What this task involves: Copy each line of the data beneath in which the word "picker" appears.

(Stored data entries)
/---

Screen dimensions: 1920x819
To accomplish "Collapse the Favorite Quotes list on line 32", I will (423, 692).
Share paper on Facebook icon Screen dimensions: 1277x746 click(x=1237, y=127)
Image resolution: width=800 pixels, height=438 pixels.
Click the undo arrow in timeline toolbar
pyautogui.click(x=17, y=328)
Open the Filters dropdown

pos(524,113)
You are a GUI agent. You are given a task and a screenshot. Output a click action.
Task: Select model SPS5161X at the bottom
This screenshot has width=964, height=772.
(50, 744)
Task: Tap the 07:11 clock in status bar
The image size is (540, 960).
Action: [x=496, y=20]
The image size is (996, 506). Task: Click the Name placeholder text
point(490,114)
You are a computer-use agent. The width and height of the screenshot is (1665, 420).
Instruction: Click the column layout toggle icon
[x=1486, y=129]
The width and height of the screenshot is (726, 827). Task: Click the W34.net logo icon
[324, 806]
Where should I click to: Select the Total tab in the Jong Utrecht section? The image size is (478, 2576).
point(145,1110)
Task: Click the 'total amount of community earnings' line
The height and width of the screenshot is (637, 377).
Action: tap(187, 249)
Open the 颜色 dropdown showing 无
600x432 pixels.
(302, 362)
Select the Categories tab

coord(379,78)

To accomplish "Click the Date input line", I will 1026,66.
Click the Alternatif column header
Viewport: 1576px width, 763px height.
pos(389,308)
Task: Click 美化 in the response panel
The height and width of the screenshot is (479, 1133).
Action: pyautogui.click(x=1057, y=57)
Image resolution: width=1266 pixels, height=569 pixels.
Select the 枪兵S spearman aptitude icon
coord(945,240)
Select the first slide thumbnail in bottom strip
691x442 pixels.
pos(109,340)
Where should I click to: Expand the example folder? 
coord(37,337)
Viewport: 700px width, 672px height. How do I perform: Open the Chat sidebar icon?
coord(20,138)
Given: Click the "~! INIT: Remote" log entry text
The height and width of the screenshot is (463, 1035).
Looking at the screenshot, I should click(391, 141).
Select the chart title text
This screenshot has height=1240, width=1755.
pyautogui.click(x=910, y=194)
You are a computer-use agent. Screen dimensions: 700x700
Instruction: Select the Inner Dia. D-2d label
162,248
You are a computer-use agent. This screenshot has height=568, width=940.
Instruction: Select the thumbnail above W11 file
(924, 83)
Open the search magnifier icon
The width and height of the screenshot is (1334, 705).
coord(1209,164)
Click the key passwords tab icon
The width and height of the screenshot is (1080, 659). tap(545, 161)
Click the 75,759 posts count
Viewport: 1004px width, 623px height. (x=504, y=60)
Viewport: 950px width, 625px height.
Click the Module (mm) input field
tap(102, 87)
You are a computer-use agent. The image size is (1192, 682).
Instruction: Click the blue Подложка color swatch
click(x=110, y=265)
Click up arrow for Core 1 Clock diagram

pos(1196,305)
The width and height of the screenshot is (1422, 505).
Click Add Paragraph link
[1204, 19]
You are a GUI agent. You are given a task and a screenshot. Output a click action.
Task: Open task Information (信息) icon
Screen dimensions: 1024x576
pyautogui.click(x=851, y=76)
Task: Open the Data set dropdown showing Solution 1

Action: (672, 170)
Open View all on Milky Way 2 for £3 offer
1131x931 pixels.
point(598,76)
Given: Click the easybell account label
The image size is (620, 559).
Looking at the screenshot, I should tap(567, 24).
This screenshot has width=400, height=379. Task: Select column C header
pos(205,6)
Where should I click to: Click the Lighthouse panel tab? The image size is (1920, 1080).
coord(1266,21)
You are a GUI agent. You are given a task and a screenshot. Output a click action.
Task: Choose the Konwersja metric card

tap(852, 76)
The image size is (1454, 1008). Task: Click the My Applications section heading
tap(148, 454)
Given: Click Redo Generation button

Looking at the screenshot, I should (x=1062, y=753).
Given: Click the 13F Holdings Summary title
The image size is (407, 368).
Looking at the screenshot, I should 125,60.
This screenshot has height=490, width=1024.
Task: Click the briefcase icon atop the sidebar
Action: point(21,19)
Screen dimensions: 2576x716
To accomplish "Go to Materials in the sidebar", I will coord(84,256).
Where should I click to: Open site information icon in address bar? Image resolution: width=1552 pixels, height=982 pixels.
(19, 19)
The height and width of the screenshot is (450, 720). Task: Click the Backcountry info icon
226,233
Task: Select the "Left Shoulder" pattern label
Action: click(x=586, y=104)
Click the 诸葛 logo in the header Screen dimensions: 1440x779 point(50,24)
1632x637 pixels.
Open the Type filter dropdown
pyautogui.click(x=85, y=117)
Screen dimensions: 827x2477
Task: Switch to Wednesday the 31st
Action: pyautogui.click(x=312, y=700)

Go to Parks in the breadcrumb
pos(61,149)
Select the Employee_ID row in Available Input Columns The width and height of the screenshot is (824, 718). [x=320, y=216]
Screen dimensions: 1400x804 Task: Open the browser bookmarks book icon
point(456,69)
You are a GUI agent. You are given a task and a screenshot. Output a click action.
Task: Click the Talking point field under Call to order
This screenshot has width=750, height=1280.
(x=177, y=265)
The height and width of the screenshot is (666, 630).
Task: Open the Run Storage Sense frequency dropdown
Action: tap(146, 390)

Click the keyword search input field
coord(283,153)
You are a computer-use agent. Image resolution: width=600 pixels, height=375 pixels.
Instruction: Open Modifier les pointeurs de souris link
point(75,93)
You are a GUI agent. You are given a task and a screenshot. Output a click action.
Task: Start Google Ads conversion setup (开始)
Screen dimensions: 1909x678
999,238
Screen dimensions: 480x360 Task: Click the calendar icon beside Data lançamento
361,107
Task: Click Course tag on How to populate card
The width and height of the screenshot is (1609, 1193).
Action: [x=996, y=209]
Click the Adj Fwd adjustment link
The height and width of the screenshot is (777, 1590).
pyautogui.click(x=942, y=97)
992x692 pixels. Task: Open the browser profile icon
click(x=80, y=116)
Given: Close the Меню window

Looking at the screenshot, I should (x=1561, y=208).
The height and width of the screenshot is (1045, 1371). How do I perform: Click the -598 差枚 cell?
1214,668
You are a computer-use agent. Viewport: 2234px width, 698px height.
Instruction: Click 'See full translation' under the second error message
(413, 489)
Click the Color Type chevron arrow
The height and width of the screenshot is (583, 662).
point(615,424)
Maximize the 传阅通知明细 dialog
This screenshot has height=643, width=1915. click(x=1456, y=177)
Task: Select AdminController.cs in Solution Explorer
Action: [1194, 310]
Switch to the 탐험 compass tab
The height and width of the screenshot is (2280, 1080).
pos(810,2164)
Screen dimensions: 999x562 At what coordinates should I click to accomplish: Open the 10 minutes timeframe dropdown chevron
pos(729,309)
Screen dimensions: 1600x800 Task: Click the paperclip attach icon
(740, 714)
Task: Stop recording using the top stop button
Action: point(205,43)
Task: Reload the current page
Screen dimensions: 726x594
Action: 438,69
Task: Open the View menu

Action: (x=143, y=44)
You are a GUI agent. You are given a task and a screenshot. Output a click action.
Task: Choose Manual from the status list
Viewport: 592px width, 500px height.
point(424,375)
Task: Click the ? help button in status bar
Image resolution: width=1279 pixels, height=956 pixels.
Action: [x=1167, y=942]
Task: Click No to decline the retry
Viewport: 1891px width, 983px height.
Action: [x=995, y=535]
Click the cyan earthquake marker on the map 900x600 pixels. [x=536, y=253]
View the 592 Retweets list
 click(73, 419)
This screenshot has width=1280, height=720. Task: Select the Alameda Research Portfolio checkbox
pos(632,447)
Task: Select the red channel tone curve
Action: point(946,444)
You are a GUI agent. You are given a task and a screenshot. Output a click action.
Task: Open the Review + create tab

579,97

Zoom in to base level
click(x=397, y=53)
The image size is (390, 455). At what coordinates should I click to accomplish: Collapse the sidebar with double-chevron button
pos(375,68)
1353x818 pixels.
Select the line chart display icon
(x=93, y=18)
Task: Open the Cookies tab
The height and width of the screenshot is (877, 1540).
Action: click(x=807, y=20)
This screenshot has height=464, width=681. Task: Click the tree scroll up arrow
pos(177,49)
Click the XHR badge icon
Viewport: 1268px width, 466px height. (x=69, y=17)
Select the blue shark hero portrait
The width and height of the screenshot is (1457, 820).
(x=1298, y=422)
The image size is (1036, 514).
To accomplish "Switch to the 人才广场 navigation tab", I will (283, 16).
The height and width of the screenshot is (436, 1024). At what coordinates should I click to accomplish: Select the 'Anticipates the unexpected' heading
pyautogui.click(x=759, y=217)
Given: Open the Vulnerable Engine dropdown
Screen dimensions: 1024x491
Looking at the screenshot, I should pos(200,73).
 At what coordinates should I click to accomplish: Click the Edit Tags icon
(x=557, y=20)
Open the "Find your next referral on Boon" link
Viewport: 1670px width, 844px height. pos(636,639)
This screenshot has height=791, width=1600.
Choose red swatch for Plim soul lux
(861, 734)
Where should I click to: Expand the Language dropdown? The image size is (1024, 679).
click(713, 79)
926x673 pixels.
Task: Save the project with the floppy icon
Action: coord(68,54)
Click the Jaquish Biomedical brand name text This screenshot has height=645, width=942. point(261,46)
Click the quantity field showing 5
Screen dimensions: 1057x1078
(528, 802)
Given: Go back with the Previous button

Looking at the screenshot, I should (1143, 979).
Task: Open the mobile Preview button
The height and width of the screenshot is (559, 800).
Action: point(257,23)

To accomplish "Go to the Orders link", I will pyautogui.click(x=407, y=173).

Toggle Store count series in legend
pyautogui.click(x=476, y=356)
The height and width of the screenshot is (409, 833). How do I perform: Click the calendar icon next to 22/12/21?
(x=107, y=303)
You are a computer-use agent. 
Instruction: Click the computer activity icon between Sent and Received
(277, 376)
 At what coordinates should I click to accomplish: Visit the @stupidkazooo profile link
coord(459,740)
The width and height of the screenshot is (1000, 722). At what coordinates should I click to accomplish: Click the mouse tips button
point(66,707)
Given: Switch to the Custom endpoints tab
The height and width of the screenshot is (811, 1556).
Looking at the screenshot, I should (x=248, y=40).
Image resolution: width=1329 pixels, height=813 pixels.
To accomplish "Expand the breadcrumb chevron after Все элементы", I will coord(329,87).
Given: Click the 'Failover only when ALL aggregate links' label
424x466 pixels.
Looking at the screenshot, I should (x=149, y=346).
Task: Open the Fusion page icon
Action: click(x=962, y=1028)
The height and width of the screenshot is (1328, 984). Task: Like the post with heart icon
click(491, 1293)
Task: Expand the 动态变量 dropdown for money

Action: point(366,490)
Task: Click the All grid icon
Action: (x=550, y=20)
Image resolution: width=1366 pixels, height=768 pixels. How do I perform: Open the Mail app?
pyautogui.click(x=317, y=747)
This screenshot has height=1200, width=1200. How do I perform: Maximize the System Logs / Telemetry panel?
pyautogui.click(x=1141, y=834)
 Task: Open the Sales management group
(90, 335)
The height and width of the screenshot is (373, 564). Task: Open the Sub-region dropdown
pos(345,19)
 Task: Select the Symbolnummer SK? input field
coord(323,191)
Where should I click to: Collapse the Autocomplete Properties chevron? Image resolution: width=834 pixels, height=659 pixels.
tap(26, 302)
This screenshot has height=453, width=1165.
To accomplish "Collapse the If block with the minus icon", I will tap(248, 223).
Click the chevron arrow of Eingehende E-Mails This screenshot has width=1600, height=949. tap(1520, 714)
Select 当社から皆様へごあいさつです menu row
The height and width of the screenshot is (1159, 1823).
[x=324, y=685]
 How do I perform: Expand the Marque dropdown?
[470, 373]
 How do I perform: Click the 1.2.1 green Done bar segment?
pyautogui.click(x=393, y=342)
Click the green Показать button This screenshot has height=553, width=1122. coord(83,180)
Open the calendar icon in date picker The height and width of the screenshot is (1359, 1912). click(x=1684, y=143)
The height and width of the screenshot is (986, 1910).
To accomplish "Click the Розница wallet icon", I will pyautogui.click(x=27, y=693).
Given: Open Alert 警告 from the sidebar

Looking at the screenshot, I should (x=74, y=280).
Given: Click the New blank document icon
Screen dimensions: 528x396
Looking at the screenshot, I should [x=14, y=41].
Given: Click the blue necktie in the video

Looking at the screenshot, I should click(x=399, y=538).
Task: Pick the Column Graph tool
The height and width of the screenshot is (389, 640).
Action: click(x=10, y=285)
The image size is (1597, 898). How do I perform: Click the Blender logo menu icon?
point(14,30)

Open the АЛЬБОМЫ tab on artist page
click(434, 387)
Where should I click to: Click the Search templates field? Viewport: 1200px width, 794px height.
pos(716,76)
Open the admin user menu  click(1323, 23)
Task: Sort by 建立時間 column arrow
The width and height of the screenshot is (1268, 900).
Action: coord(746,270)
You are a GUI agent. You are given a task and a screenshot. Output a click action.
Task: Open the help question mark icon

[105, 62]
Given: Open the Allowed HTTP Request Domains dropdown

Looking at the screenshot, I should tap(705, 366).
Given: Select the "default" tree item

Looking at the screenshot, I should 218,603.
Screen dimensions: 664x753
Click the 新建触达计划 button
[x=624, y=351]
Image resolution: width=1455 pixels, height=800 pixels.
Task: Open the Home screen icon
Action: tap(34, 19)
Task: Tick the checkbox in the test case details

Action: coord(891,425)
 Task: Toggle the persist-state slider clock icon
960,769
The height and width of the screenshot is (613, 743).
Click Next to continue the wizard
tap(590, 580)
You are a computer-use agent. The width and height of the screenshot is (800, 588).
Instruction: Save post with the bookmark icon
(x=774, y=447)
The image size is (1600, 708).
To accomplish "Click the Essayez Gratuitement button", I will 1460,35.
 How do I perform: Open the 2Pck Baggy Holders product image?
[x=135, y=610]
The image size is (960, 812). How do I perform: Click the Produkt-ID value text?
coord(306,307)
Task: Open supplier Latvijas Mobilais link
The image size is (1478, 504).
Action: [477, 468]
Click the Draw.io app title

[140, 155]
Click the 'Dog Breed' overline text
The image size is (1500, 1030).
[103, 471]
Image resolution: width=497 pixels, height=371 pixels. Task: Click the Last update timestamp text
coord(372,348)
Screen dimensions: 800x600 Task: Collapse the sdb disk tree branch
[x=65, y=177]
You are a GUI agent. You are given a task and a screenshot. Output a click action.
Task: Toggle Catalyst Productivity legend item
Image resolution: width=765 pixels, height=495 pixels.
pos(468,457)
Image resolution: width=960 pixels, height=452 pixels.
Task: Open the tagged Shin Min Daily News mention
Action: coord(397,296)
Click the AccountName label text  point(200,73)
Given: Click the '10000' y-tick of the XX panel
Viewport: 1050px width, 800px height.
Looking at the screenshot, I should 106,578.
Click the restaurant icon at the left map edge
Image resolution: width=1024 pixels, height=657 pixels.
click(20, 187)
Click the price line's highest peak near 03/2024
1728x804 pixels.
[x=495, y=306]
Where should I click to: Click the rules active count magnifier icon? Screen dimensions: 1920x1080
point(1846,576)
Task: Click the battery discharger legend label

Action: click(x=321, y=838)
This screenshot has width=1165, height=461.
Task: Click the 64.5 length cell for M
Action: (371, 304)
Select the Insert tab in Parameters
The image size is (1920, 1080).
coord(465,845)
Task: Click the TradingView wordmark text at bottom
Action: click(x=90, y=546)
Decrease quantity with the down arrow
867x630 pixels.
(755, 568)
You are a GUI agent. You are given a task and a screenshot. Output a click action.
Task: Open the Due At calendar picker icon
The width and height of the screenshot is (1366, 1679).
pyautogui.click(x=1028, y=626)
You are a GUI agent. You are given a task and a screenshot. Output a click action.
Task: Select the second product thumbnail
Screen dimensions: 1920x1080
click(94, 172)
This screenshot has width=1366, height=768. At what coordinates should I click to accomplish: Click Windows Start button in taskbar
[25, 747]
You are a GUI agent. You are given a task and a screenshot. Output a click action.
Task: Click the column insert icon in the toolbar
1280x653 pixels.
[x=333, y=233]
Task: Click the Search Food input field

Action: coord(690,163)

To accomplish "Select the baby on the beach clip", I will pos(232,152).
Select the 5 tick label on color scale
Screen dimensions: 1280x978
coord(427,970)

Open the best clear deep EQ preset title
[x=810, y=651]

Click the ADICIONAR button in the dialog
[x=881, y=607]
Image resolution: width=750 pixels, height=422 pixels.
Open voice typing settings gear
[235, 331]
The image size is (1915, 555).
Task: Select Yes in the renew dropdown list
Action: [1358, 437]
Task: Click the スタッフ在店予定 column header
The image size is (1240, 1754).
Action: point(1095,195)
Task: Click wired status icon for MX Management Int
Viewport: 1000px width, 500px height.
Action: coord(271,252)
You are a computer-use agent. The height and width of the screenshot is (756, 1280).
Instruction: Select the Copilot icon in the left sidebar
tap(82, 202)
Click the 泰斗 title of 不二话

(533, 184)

\---

Solution:
Open the calendar icon in date picker The height and width of the screenshot is (1359, 1912). click(x=1684, y=143)
Task: Open the Due At calendar picker icon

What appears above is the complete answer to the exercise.